Eine Familie wie jede andere

Nach dem Tod des Vaters, der eigentlich ein Übervater war, gibt es den bei solchen Konstellationen keineswegs unüblichen Streit. Die zweite Frau will auf keinen Fall, dass der Verstorbene im Familiengrab bei seiner ersten Frau die letzte Ruhe findet; der ältere Sohn will genau das. Es ist ja kein Zufall, dass auf dem Grabstein des Familiengrabs unter dem Namen Hannelore Kohl viel Platz gelassen wurde. Zudem hat Helmut Kohl die angrenzende Grabstätte ebenfalls erworben.

Dennoch sitzt die zweite Frau am längeren Hebel. Sie beruft sich auf den Wunsch des Verstorbenen, nicht im Familiengrab, sondern im Schatten des Speyrer Doms beigesetzt zu werden. Immerhin ist dies eine würdige Grabstätte für den Ehrenbürger Europas.

Das alles ist für Beteiligte wie Betrachter keine erfreuliche Situation.
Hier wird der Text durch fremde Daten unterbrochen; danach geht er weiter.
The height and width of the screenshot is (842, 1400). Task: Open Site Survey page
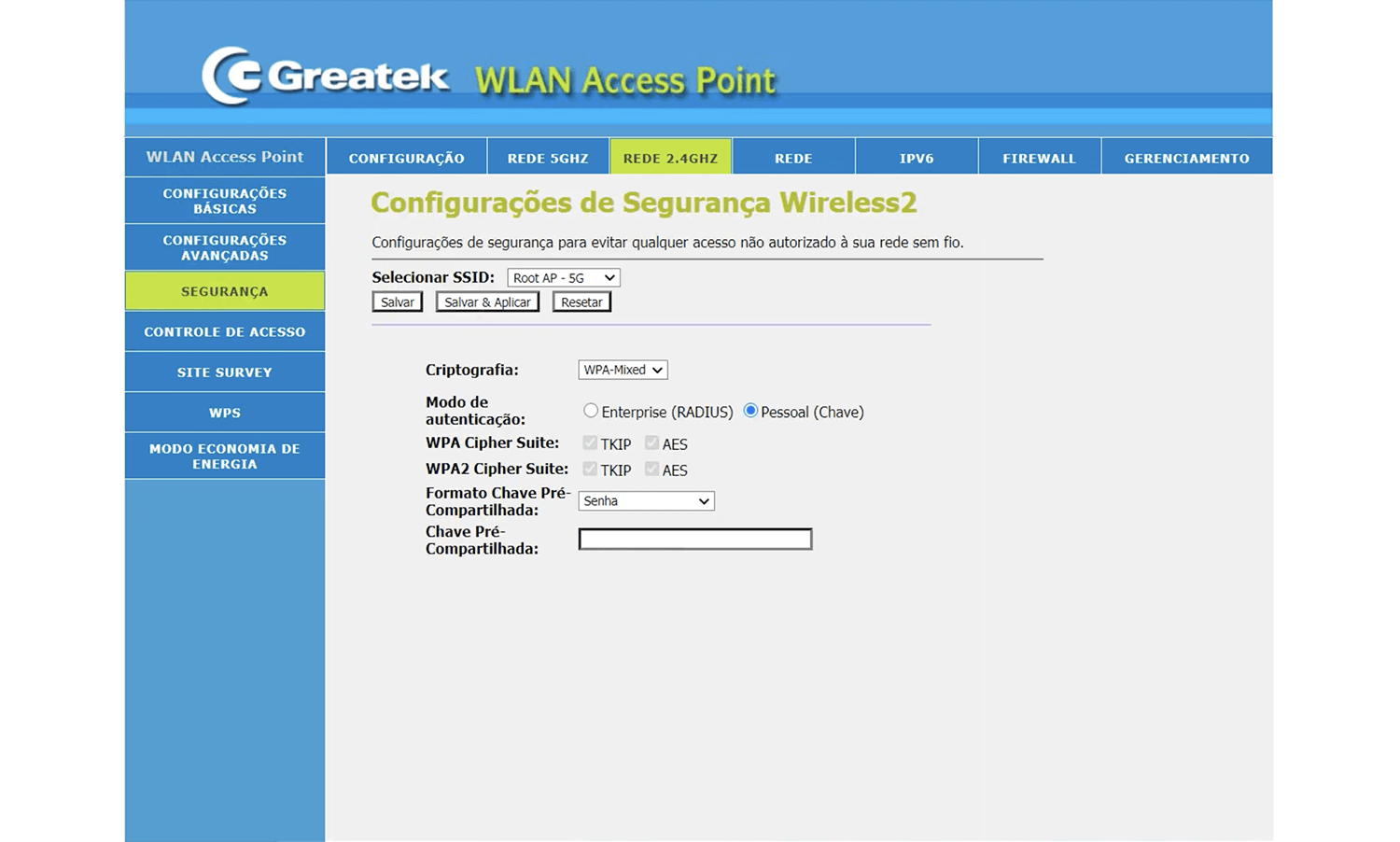pos(225,372)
Aber wie gesagt: In gewisser Weise ging und geht es bei den Kohls zu wie in anderen Familien. Nur war Helmut Kohl eben kein Manager, sondern der Bundeskanzler. Bei ihm galt und gilt wie bei anderen Spitzenpolitikern, dass das Private öffentlich wird und meistens auch politisch. Verschärft wird die Lage noch durch die Charaktere der beiden Hauptdarsteller dieses Trauerspiels, der Witwe und des ältesten Sohns.
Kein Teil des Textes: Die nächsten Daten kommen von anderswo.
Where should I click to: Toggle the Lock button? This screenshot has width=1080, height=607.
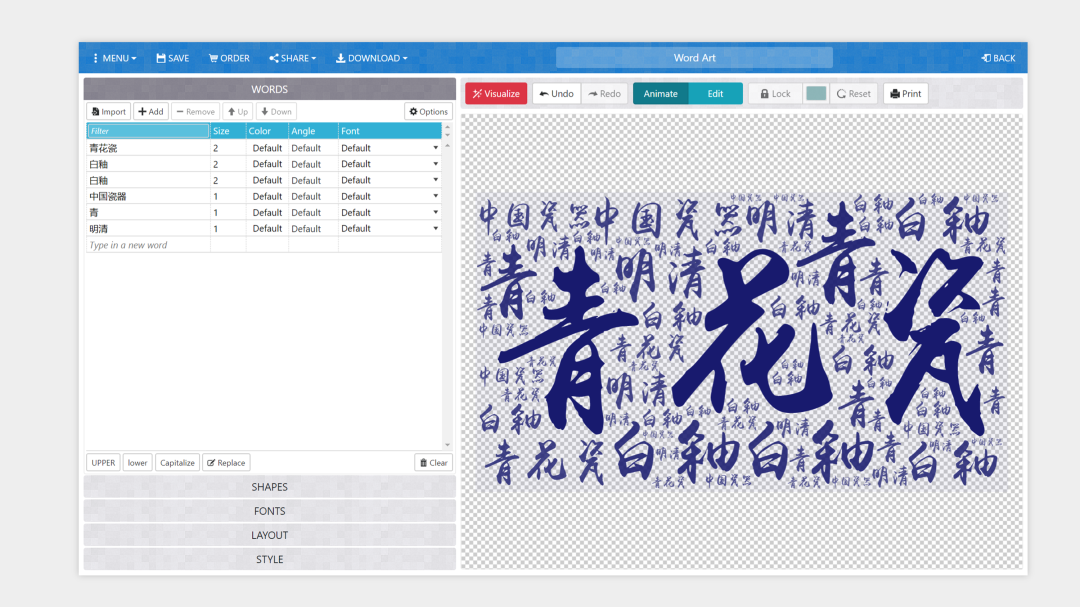(774, 94)
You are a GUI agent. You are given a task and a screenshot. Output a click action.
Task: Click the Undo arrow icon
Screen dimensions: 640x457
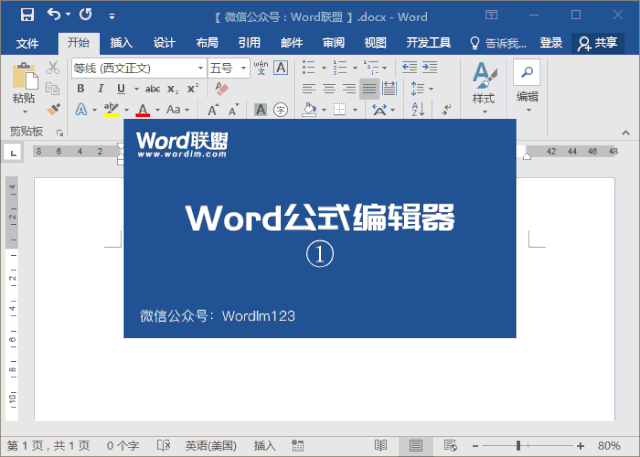coord(54,15)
Mehr als nur die Zweit-Frau

Die promovierte Volkswirtin Maike Kohl-Richter hat nie einen Hehl daraus gemacht, dass sie sich nicht nur als die Frau an der Seite des Altkanzlers fühlt. Nein, sie sah sich schon zu Lebzeiten Kohls als die einzige legitimierte Interpretin seines politischen Lebenswerks und als künftige Verwalterin seines politischen Nachlasses. Sie hält sich zudem für eine große Politikexpertin. Einem langjährigen engen Kohl-Vertrauten aus dem Kanzleramt gab sie mehrmals zu verstehen, wenn sie beim Wahlkampf 1998 schon an Bord gewesen wäre, wären Kohl und die CDU/CSU niemals abgewählt worden. Der Herr verzichtete alsbald auf Besuche in Ludwigshafen, weil er sich nicht ständig diese Vorwürfe anhören wollte.

Diese Frau hat Helmut Kohl, von dem sie gerne als „dem Kanzler“ sprach, wohl nicht nur geliebt, sondern geradezu vergöttert. Seine Feinde waren auch ihre Feinde. Sie dürfte den alten Herrn auch darin bestärkt haben, viele Brücken zu alten Weggefährten abzubrechen, wenn diese den Altkanzler nicht so fehler- und makellos sahen wie sie.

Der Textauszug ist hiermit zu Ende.